Zum Artikel „Das Ziel ist richtig, der Weg ist falsch“ (Bayernteil):
Schön, dass sich Bezirkstagspräsident Franz Löffler erstmals zum Volksbegehren Pflegenotstand geäußert hat. Traurig dabei ist nur, dass es erst so weit kommen muss, bis die Damen und Herrn, die in der Verantwortung stehen, sich mit dem Thema befassen. Jeder „Normalsterbliche“, der in so einer Situation seine Erfahrung machen durfte, kann ein Lied davon singen, unter welchem Zeit- und Arbeitsdruck unser gut ausgebildetes Pflegepersonal schon über Jahre steht und noch weiter stehen wird, bis unsere gewählten Entscheidungsträger/innen sich einmal bemühen, dem entgegenzuwirken.
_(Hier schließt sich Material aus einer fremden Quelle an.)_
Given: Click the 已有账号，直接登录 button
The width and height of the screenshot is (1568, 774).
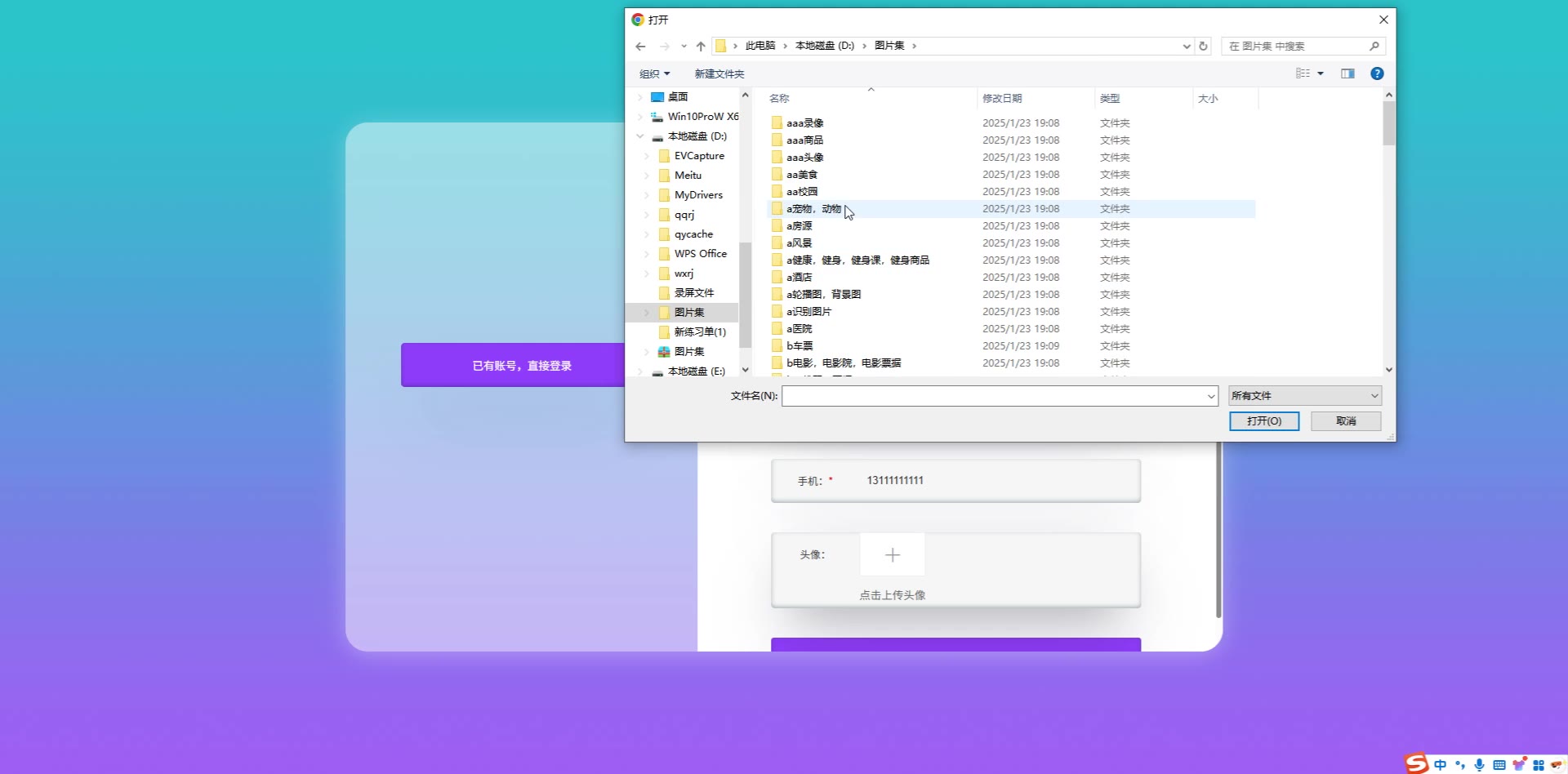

Mehr Bürokratie wird es sicher nicht dadurch geben, wenn sich Betroffene mit einer Resolution an die Politik wenden, die über Jahre des Wissens der Situation in den Krankenhäusern und Pflegeheimen nichts unternommen haben, um die Mängel zu beheben. Heimat und Heimatpflege sind sicher wichtige Themen in einer Vollversammlung, aber genauso wichtig sind Themen, die unser Pflegepersonal überbeanspruchen und krank machen. Hoffentlich bewegt sich auf diesem Sektor bald etwas.